> _Problem requirements_
Search the data below for "Show"; list each line that holds it.

> _Listed records_
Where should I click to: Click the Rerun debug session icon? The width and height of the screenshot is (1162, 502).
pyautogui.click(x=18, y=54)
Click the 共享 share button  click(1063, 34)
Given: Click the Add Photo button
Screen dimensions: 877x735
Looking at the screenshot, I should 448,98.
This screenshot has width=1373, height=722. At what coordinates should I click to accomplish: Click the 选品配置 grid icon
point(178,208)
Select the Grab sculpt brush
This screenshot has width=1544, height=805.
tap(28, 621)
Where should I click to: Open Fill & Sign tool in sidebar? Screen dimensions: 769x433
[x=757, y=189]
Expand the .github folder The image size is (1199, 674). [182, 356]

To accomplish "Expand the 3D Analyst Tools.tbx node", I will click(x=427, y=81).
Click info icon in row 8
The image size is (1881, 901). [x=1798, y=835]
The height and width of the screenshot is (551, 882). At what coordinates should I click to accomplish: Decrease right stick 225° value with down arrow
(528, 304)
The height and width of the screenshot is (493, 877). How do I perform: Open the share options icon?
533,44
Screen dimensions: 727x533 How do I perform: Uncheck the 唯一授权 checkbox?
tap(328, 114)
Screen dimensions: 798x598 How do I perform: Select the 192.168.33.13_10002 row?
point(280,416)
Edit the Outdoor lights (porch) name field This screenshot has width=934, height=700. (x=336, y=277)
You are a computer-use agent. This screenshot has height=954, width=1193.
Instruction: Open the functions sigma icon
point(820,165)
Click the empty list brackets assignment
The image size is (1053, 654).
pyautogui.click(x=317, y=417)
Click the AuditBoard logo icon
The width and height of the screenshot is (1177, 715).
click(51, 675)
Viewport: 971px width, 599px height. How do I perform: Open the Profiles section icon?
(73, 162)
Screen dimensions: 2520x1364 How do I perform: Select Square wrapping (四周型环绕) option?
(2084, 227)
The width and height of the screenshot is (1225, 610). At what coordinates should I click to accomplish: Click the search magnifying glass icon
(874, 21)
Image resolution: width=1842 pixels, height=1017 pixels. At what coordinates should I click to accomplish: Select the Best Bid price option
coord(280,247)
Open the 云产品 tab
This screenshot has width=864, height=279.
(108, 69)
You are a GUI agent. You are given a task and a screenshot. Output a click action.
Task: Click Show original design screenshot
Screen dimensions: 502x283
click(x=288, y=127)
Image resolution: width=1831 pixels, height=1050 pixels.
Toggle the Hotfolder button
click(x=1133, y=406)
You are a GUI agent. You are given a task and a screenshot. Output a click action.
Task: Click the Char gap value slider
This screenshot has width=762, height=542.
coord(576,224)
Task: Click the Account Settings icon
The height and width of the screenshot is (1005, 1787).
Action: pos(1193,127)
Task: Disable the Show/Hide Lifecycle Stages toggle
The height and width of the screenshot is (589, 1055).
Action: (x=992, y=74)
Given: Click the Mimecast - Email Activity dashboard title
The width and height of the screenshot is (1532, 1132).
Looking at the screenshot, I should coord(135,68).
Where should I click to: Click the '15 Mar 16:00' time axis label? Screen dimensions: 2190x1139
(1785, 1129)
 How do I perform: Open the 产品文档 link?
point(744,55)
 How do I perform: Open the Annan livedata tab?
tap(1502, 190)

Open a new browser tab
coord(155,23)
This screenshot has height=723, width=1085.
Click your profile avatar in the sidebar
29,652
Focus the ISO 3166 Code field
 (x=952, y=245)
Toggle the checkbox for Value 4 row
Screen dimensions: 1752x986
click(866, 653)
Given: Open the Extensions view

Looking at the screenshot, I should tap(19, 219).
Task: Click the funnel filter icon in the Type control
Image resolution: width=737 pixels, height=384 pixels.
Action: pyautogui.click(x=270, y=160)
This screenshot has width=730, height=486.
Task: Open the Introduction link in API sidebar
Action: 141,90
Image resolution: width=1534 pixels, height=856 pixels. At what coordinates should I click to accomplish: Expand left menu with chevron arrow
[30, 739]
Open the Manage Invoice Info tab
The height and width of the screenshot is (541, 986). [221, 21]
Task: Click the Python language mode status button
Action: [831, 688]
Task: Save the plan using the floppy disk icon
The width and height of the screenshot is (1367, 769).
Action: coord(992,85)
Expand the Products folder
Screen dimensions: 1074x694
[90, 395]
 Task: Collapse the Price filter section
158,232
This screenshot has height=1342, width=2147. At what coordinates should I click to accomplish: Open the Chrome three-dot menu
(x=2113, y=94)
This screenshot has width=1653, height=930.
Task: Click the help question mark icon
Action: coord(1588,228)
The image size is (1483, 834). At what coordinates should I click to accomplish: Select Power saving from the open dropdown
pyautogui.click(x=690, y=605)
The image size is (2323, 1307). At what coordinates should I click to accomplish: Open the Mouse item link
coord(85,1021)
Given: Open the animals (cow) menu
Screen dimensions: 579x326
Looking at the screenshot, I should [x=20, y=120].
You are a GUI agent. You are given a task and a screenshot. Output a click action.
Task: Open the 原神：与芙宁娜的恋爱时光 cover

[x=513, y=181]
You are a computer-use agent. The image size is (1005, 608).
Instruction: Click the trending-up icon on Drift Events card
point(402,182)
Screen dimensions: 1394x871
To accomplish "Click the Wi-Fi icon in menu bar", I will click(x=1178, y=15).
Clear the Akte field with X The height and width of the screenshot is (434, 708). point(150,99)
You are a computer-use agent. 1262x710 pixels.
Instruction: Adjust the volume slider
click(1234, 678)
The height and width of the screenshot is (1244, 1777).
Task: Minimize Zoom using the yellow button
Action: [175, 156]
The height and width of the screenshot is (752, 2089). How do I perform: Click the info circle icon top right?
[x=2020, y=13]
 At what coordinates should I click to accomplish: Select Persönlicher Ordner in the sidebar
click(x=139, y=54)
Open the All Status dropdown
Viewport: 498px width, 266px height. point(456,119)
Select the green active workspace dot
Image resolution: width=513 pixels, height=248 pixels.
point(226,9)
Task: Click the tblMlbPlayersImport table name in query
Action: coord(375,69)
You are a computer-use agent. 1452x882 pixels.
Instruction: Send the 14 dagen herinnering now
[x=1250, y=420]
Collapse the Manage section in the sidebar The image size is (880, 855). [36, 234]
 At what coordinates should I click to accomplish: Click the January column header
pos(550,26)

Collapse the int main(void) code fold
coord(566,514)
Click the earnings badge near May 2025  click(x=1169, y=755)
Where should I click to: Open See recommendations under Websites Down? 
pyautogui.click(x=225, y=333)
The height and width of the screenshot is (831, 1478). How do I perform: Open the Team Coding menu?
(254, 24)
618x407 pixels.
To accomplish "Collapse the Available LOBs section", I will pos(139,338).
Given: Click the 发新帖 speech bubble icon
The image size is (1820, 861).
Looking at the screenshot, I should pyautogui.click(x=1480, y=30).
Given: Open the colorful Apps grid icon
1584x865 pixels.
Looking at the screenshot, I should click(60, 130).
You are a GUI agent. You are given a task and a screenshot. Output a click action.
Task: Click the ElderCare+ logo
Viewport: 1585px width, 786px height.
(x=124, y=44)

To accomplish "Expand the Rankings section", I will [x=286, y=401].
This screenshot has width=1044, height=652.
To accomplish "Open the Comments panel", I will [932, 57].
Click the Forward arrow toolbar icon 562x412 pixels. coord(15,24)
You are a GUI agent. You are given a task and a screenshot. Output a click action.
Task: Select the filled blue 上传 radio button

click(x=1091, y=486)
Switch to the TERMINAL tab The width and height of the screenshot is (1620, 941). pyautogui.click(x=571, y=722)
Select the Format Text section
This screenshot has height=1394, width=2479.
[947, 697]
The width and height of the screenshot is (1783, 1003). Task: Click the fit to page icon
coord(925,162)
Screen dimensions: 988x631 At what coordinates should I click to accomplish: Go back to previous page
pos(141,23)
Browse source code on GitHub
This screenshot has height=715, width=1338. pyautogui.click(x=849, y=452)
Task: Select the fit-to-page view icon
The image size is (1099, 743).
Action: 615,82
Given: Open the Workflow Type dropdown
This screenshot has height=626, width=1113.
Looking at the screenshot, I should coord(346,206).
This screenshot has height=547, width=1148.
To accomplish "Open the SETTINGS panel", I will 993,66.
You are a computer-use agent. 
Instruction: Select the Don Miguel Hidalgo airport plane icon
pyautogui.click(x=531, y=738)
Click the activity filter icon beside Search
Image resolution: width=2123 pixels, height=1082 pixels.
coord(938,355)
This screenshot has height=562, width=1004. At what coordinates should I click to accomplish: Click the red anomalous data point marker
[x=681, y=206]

> _Reply to the exercise_
Task: Click Show original design screenshot
Task: Disable the Show/Hide Lifecycle Stages toggle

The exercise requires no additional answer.